Immich is an amazing piece of software, but because it holds such personal data I have only ever felt comfortable accessing it via VPN or mTLS. This meant that I could never share any photos, which had been really bugging me.
So I built a self-hosted app, Immich Public Proxy, which allows you to share individual files or full galleries to the public, without ever exposing your Immich instance. This uses Immich’s existing sharing functionality, so other than the initial configuration, everything else is handled within Immich.
You can see a live demo here, which is serving a gallery straight out of my own Immich instance:
The proxy provides a barrier of security between the public and Immich, and only allows through requests which you have publicly shared. When it receives a valid request it talks to Immich locally via API and returns only those shared images. It does not require an API key, as the share link itself is all that is needed to query Immich.
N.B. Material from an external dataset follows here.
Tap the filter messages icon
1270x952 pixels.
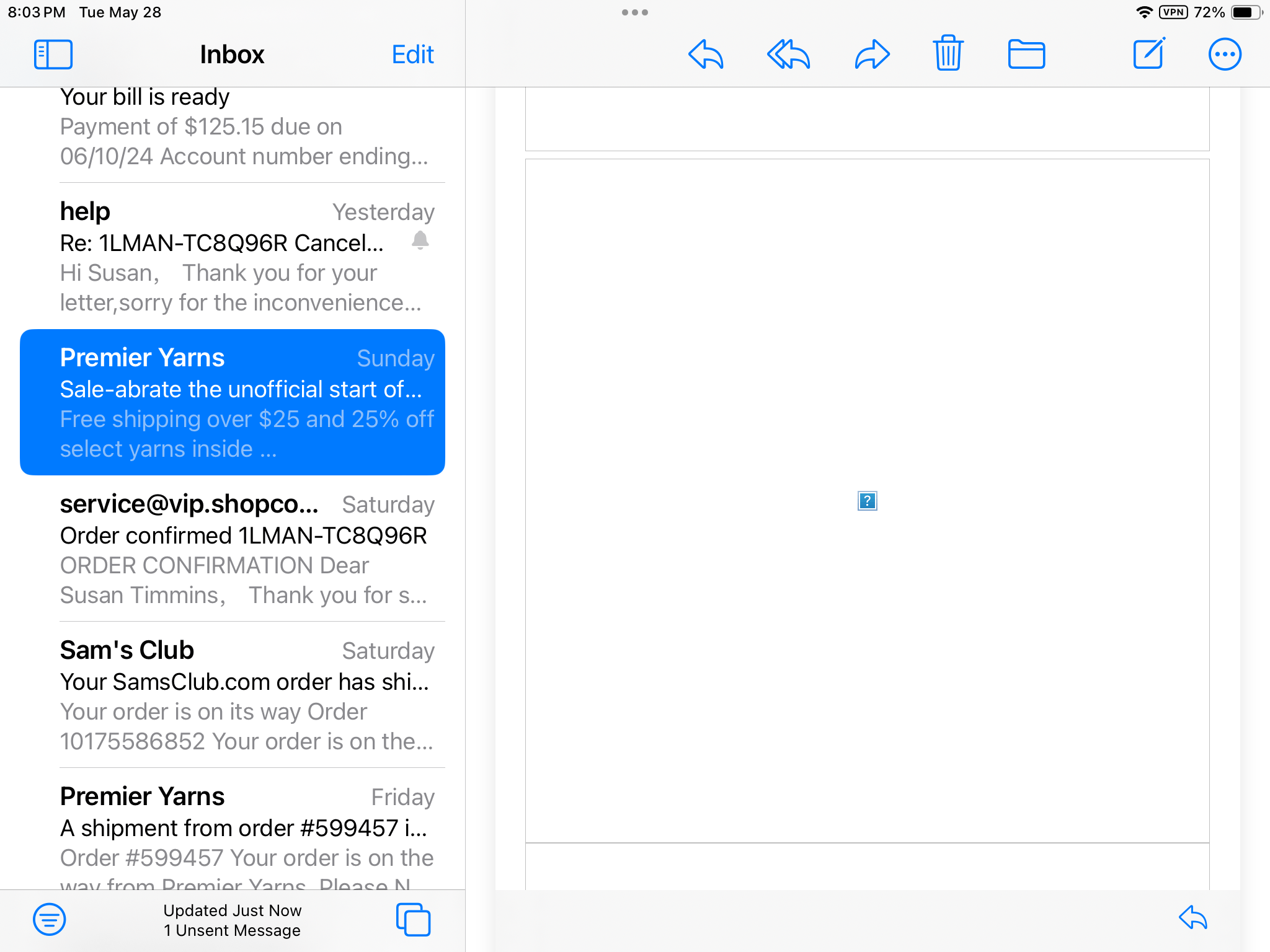50,920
If you share an individual image, by default the proxy will return the original image file (rather than a gallery page). This means you can directly embed images in websites / blogs / note-taking apps / etc.
It exposes no ports, allows no incoming data, and has no API to exploit. I don’t even use the Immich SDK to further reduce any possible attack surface.
Features:
- Supports sharing photos and videos.
- Supports password-protected shares.
- All usage happens through Immich - you won’t need to touch this app after the initial configuration.
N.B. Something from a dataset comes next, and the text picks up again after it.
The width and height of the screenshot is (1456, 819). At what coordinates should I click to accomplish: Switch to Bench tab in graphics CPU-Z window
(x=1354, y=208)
Setup takes about 30 seconds - just take a copy of the docker-compose.yml file and change the address for your Immich instance.
Okay…I’m terribly confused by this project here, so maybe you can clarify some things.
First, looking through the code, it seems you’re literally just taking input requests and replaying them to a target host. So if Immich is updated with changes that proxy doesn’t have yet, everything breaks.
How is this adding more security than any other proxy?
You’re correct - it is indeed taking input requests and proxying them to Immich.
To allow sharing with Immich using a normal reverse proxy like Caddy or Traefik, you need to expose public access to the Immich
/api/
path, along with a few other potentially dangerous paths. Any existing or future vulnerability has the potential to compromise your Immich instance.This proxy is more secure as it does not allow public access to the Immich API path or to any Immich path. The only incoming requests which are honoured are requests like this:
If the shared link does not resolve to something that you have intentionally shared from Immich, it will return a 404.
The only thing which would break it is if Immich changed the format of a few select API endpoints. And if that ever happens it’s a very easy fix.
Or you could similar just block those routes in whatever reverse proxy you’d use out in front of the server?
I don’t run Immich myself, but just trying to understand the technical issues and this particular solution. Seems like they should have a public facing /shared route that doesn’t require access to any others, so I see your point.
You can’t. You need to allow public access to your Immich instance’s
/api/
path to use Immich’s built-in sharing.